El caso de Sudáfrica ocurrió en 1997 cuando, en medio de difíciles problemas de salud pública, el gobierno introdujo disposiciones en su legislación que permitían disminuir el precio de los medicamentos (en especial las importaciones paralelas y las licencias obligatorias, ver recuadro).

El gobierno de Estados Unidos interpretó esta medida como una violación de los derechos de patentes, y anotó a Sudáfrica en una lista de países en "observación", en riesgo de recibir sanciones comerciales.

Esto desató la furia de varios activistas, en plena campaña presidencial del entonces vicepresidente Al Gore. Finalmente, en medio del forcejeo político, esta disputa se apaciguó en 1998 con un acuerdo político entre los dos países. El meollo de esta discusión era el acceso a medicamentos a menores precios, mediante la implementación de las flexibilidades del acuerdo ADPIC; este mismo fue el caso en Brasil, cuando Estados Unidos lo demandó frente al sistema de solución de conflictos de la OMC, por su forma de implementar el ADPIC. La legislación de Brasil autorizaba las licencias obligatorias y de importaciones paralelas, de un modo con el que Estados Unidos no estaba de acuerdo. Esta demanda fue retirada, pero los conflictos se hacían cada vez más palpables.

Tras esto, los países en desarrollo lograron en 2001 la negociación de la Declaración de Doha sobre la Salud Pública, lo que les dio un mayor poder de negociación a los países desfavorecidos para proteger el acceso de sus poblaciones a los medicamentos.

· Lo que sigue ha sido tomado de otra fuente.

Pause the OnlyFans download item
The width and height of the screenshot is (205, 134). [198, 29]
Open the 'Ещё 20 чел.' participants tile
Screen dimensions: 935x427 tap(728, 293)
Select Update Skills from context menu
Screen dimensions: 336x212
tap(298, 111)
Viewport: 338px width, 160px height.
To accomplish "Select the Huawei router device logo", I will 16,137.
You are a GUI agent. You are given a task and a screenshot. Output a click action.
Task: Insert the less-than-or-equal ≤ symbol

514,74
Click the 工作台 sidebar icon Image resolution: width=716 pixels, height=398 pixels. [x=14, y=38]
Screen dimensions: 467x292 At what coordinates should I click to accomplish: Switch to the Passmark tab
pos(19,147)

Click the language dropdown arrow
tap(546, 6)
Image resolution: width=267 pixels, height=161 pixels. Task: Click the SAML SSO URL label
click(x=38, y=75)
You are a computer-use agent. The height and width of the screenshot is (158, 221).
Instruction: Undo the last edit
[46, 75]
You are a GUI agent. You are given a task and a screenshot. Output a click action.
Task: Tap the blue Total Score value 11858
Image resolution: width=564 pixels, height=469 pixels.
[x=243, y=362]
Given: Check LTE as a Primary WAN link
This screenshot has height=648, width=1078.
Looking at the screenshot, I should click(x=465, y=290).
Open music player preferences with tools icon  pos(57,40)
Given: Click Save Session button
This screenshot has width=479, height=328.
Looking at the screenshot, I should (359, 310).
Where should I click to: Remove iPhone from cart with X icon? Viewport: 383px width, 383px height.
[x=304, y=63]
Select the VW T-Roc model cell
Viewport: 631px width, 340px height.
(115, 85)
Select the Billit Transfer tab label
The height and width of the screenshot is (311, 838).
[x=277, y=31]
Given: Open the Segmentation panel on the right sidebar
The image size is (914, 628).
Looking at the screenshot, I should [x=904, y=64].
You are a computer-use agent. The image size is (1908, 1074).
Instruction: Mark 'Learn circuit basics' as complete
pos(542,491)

La mención a Doha en el TLC

Es muy difícil conseguir que Estados Unidos mencione esta declaración en sus tratados. Los centroamericanos no lo lograron. Chile sí lo logró, pero algunos expertos argumentan que hay lugar a ambigüedades pues algunas de las disposiciones sustantivas del tratado no están en concordancia con Doha.

La mención es importante, pues aclara que los países menos desarrollados pueden utilizar plenamente las herramientas jurídicas del ADPIC para proteger sus sistemas de salud pública en conflictos con Estados Unidos.

Sin lugar a dudas, una de las aspiraciones de los estadounidenses es avanzar en el establecimiento de una legislación fuerte sobre propiedad intelectual, que termina limitando el uso de los mecanismos para reducir el precio de medicamentos. Si bien con Doha se reitera que su uso está permitido, los acuerdos bilaterales pueden limitar estos derechos. Es decir, un país podría prohibir las licencias obligatorias. Esto no lo haría incumplir el ADPIC, pero sí limitaría sus posibilidades.

Los estadounidenses buscan que los países adopten este tipo de legislaciones. Entre otras cosas, pretenden extender la protección de los derechos de propiedad industrial, incluyendo al sector farmacéutico, y restringir las licencias obligatorias, según el Ministerio de Comercio de Colombia. Por ello, decidieron adoptar una estrategia de negociaciones bilaterales que les permite tener mayor poder de negociación que las multilaterales.

Pero Colombia no debe limitar su capacidad de disminuir el precio de algunos medicamentos, pues esto afectaría el acceso de la población al sistema de salud. Colombia puede y debe ser muy firme en estos puntos. Como ha insistido Germán Velásquez, encargado de medicamentos esenciales en la OMS, la salud pública no debe verse afectada por la protección de los derechos de propiedad intelectual y se debe buscar la mayor claridad en el tratado, para que no dé lugar a la incertidumbre y a la interpretación.

Con seguridad, este seguirá siendo uno de los puntos difíciles en la negociación. Por eso, es importante discutir estos temas sin afán ni presiones; las fallas de los centroamericanos se deben a que trataron estos temas de prisa, hacia el final de la negociación; los colombianos parecen estar avanzando mejor en ellos, al proponer un texto diferente al de los estadounidenses (cosa que no hicieron Chile ni los centroamericanos), lo cual nos da una mayor firmeza ante la intimidante capacidad negociadora de los anglosajones.

Jorge Humberto Botero, ministro de comercio, debe cumplir su promesa de negociar el acuerdo hasta que sea satisfactorio y con sus declaraciones del 22 de septiembre, según las cuales Colombia está a la defensiva en el tema de propiedad intelectual, aunque su margen de maniobra es muy pequeño, "cercano a cero y Estados Unidos lo sabe".